**READING TEXT:**
“Clarence Darrow … is one of my heroes,” Professor Jerry Coyne declares in a recent post over at Why Evolution Is True. I wonder how well Professor Coyne really knows the man whom he idolizes.
I’d like to quote from a book titled, Crime: Its Cause and Treatment by Clarence Darrow, published in 1922. Darrow apparently believed that rapists weren’t responsible for their deeds because they were governed by their sex instincts: the poor things simply couldn’t help doing what they did. Here’s what he had to say about rape, in a chapter titled, “Sex Crimes”:
Most of the inmates of prisons convicted of sex crimes are the poor and wretched and the plainly defective. Nature, in her determination to preserve the species, has planted sex hunger very deep in the constitution of man. The fact that it is necessary for the preservation of life, and that Nature is always eliminating those whose sex hunger is not strong enough to preserve the race, has overweighted man and perhaps all animal life with this hunger. At least it has endowed many men with instincts too powerful for the conventions and the laws that hedge him about.
Rape is almost always the crime of the poor, the hardworking, the uneducated and the abnormal. In the man of this type sex hunger is strong; he has little money, generally no family; he is poorly fed and clothed and possesses few if any attractions. He may be a sailor away from women and their society for months, or in some other remote occupation making his means of gratifying this hunger just as impossible. There is no opportunity for him except the one he adopts. It is a question of gratifying this deep and primal instinct as against the weakness of his mentality and the few barriers that a meagre education and picked-up habits can furnish; and when the instinct overbalances he is lost.

**DATA EXTRACT:**

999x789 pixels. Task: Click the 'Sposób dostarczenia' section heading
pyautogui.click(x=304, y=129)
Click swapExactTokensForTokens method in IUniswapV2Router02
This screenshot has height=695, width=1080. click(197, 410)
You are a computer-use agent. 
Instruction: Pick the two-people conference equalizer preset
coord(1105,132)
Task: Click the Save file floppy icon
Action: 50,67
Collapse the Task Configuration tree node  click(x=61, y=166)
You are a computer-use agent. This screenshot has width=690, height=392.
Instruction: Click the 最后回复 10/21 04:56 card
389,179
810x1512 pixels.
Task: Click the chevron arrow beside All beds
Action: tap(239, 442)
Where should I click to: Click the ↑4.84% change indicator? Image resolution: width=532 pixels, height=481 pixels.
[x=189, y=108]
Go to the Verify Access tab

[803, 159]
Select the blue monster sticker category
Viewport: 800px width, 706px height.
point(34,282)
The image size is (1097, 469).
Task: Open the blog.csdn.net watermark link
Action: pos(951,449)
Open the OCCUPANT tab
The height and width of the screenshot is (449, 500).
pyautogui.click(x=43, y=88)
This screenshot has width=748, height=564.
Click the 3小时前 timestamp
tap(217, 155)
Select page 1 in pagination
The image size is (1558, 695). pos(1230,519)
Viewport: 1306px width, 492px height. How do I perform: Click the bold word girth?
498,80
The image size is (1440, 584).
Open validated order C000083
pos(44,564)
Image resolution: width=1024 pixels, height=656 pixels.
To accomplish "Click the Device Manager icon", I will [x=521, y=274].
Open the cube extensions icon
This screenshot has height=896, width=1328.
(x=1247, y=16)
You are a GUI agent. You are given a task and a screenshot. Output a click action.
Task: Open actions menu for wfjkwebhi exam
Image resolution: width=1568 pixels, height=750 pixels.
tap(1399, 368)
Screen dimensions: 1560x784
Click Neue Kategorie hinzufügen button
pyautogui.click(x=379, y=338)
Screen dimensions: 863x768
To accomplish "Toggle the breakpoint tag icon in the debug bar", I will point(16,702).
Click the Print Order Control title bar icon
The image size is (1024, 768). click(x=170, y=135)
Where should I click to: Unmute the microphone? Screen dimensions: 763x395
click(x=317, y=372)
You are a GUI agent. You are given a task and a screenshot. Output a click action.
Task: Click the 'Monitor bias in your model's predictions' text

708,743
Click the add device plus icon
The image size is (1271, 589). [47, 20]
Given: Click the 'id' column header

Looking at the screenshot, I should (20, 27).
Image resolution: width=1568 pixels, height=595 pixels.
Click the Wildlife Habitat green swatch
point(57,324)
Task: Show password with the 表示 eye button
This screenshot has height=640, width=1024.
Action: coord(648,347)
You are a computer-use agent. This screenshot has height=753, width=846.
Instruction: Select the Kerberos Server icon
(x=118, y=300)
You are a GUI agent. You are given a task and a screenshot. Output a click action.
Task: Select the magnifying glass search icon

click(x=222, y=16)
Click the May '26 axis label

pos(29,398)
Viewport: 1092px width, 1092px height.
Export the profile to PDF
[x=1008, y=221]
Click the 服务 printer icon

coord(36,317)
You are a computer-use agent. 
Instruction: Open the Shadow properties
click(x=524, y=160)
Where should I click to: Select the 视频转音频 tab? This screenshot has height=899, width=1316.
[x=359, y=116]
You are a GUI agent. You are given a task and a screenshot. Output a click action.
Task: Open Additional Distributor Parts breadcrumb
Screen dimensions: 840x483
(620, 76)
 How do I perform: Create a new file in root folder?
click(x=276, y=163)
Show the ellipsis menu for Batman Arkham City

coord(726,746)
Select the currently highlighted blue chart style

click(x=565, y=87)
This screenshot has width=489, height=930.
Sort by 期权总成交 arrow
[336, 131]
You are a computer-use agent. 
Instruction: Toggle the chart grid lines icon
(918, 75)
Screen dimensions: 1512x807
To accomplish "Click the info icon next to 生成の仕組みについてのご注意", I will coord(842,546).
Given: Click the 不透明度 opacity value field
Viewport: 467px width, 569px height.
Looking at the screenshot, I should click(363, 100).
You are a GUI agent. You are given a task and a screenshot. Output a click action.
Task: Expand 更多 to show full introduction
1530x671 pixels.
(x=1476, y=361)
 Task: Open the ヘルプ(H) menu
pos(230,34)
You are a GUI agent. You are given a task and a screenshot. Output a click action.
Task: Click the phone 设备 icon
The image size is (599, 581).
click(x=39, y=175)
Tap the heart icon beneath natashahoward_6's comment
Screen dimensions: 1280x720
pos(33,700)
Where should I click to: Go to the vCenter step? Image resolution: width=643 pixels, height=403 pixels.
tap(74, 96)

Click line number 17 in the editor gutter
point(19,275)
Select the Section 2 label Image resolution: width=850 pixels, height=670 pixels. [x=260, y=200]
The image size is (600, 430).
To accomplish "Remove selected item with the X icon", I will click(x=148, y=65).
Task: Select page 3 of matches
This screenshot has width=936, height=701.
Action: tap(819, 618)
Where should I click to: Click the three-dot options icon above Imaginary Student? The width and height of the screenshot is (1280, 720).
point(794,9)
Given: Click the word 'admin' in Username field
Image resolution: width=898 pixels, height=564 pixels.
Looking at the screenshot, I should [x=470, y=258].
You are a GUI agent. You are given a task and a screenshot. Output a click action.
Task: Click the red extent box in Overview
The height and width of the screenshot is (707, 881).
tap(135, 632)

**WORK ORDER A:** According to the post about Clarence Darrow, in what year was his book Crime: Its Cause and Treatment published?
**WORK ORDER B:** Reproduce word for word the stretch of the post about Clarence Darrow from "Rape is almost" through "he is lost.".
**WORK ORDER C:** Write the next part of the post about Clarence Darrow, picking up after its final sentence.

**WRITTEN REPLY A:** 1922

**WRITTEN REPLY B:**
Rape is almost always the crime of the poor, the hardworking, the uneducated and the abnormal. In the man of this type sex hunger is strong; he has little money, generally no family; he is poorly fed and clothed and possesses few if any attractions. He may be a sailor away from women and their society for months, or in some other remote occupation making his means of gratifying this hunger just as impossible. There is no opportunity for him except the one he adopts. It is a question of gratifying this deep and primal instinct as against the weakness of his mentality and the few barriers that a meagre education and picked-up habits can furnish; and when the instinct overbalances he is lost.

**WRITTEN REPLY C:**
Comment is superfluous on this passage, which drips with condescension for the very people whom Darrow had pledged his life to defend.
But there’s more. Clarence Darrow felt no real sympathy for the victims of rape. According to an article by Mary Dickson titled, “Dispelling the ‘dark alley’ myth” in The Deseret News (April 3, 1978), Darrow actually believed that it was physically impossible for a man to force a woman to have intercourse:
Clarence Darrow once attempted in court to prove the impossibility of rape.
He instructed someone to try to insert a pencil into a cup he held in his continuously moving hand. His point was that sexual intercourse was impossible if a woman resisted, even slightly.
What Darrow failed to mention was the possibility of a gun held to a victim’s head, a knife to her throat, her arms twisted or even vicious verbal threats.
In 80 per cent of rape cases, according to statistics, the rapist brandished some type of weapon. And in nearly half of all rapes there was more than one attacker.
The same story about Clarence Darrow can be found in The Politics of Rape: The Victim’s Perspective by Professor Diana Russell (Authors Guild Backinprint.com edition, 1984, 2003; see Chapter Twenty-Four, “Rape and the Masculine Mystique”, page 257), and in an article by Dick Polman in The Montreal Gazette (May 9, 1985), titled, “Worries grow that rape-recant will damage real victims’ credibility.”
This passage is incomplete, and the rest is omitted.